But for white students, they don’t see one instance of misbehavior as connected to the other. So they don’t make the overarching judgment about a white child who misbehaves, or at least not to the same degree or in the same way. So we see this. Even we see this for Black children who are different children. One Black child misbehaves, for example, and then a different Black child misbehaves. A teacher might respond to that second Black student as though he’s misbehaved twice. So it’s almost like the sins of one child can get piled onto the other.

But we don’t see teachers doing that so much for white students. They think about white students as being individuals. So what one white child does has absolutely nothing to do with what another white child does.

We’ve done this work. So we were thinking about, well, what could disrupt that? How could we arm teachers in a way where it doesn’t trigger bias and where they’re not contributing to these racial disparities in terms of discipline? One of the co-authors on the paper in the research I just described, his name is Jason Okonofua. He was looking at empathy as a way for disrupting this.

What he did was help teachers to reframe why it is that they were disciplining students, and then also what it was that caused children to misbehave, so to kind of broaden their focus to think about not just the misbehavior in the moment, but to think about what was producing that misbehavior. The teachers learned about the whole issue of mistrust in school settings. They learned about what that child’s worries were: their worries of being treated unfairly or treated differently because of their race and all of that. And then those teachers were taught how to think about discipline in a way that would draw the child into the classroom, rather than pushing them further away.

So they thought about when they needed to discipline a child, to do that in a way that kind of showed care for the child rather than, again, pushing him out of the classroom. They found that by just using that simple technique and kind of changing the mindset of teachers, they were able to cut the suspension rate in half.

Janet Lansbury:  Wow.

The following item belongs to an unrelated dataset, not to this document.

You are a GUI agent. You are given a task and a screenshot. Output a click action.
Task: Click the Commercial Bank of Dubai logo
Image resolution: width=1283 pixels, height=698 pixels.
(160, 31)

Part of that is that you gave them a way to see children that they were lumping into a group in their minds as more likely to have problems and to misbehave… you helped them to see them as individuals that each have their own issues and own reasons for behaving the way that they do, and their own sensitivities. You allowed them to poke holes in the group mentality.

Dr. Jennifer Eberhardt:  And then also poke holes in the narrative about that group. Because there’s a way in which people … So say that Black children in that context are disproportionately misbehaving, but even in that case, you can think about, well, why is that the case? What is it about this context that’s producing that? Rather than simply looking at the children as troublemakers or looking at the children as the source of the problem. So I think that’s how we need to think about bias as well, more generally. It’s just not that people are biased or not. There’s something about the context that we’re in that could trigger a bias.

As that bias gets triggered, it can influence the decisions we make and it can influence the actions that we take.

Janet Lansbury:  Right. In your book you talked about that one was speed — that when we don’t have a lot of time to make a decision, that’s when we tend to fall back on bias. Also, stress level, right?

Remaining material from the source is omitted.